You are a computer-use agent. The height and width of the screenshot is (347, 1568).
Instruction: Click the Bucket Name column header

* * *

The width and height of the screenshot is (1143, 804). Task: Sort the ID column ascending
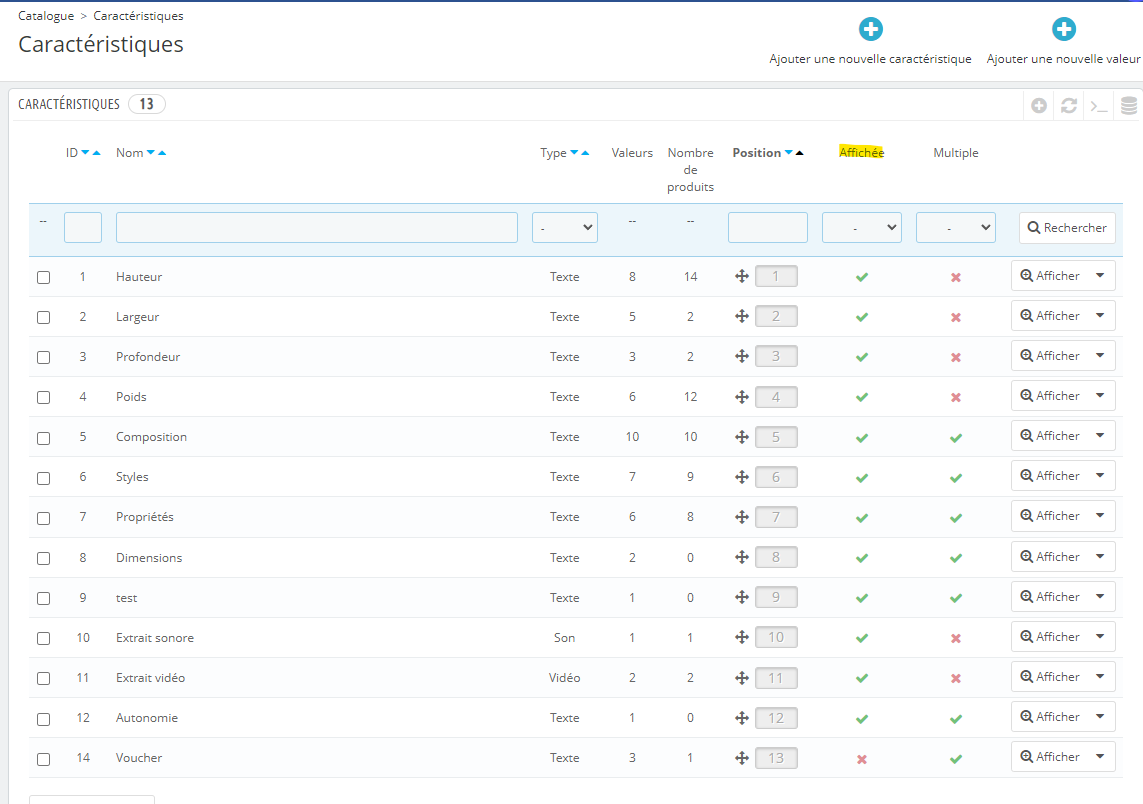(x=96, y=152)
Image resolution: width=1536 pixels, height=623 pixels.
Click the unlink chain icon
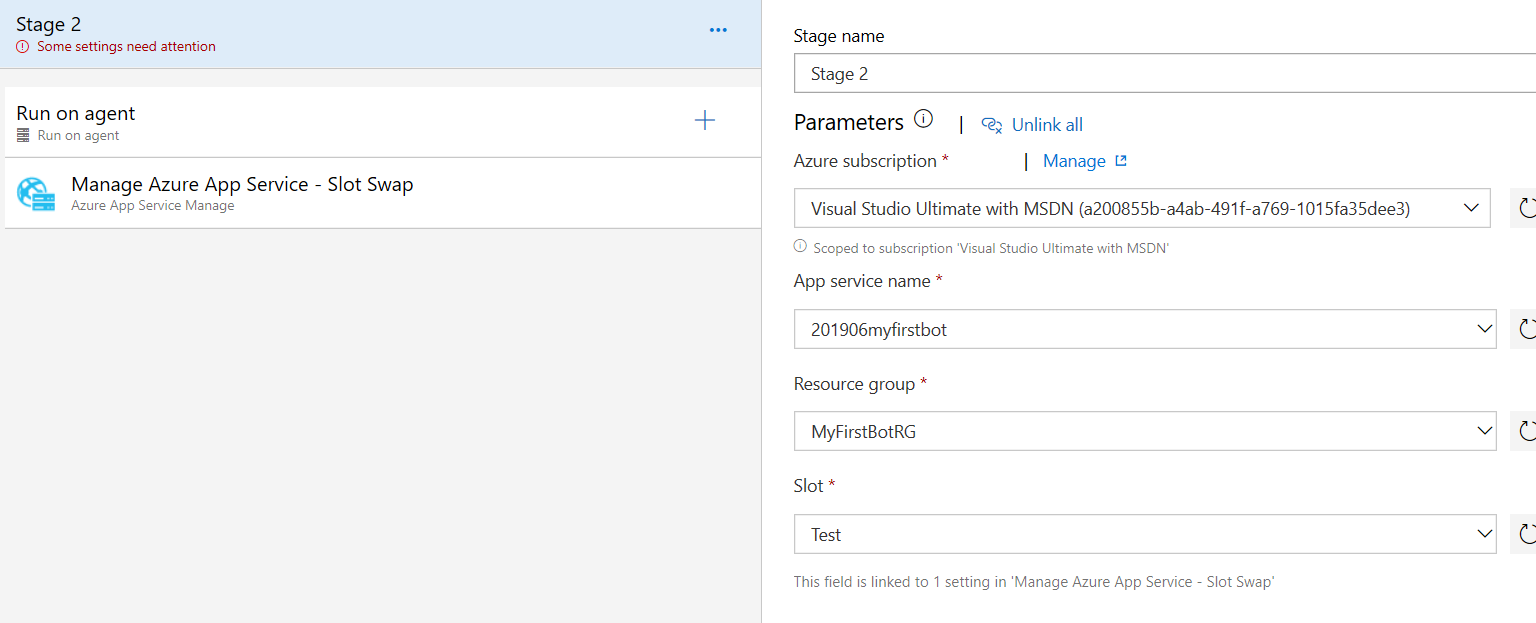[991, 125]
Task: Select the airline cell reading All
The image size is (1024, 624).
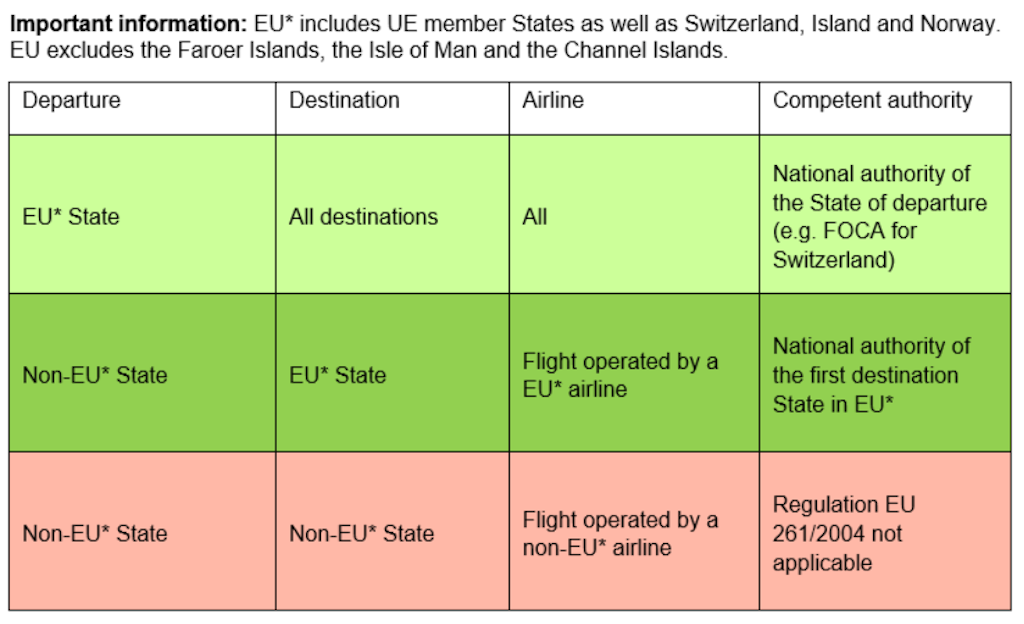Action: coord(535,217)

**Task requirements:** Output the lines from the one containing "You are a computer-use" through the one containing "Instruction: Click the", inclusive, as a Markdown table with columns No and Line, leaving out blank lines.

**Answer below:**
| No | Line |
|---|---|
| 1 | You are a computer-use agent. The height and width of the screenshot is (347, 1568). |
| 2 | Instruction: Click the Bucket Name column header |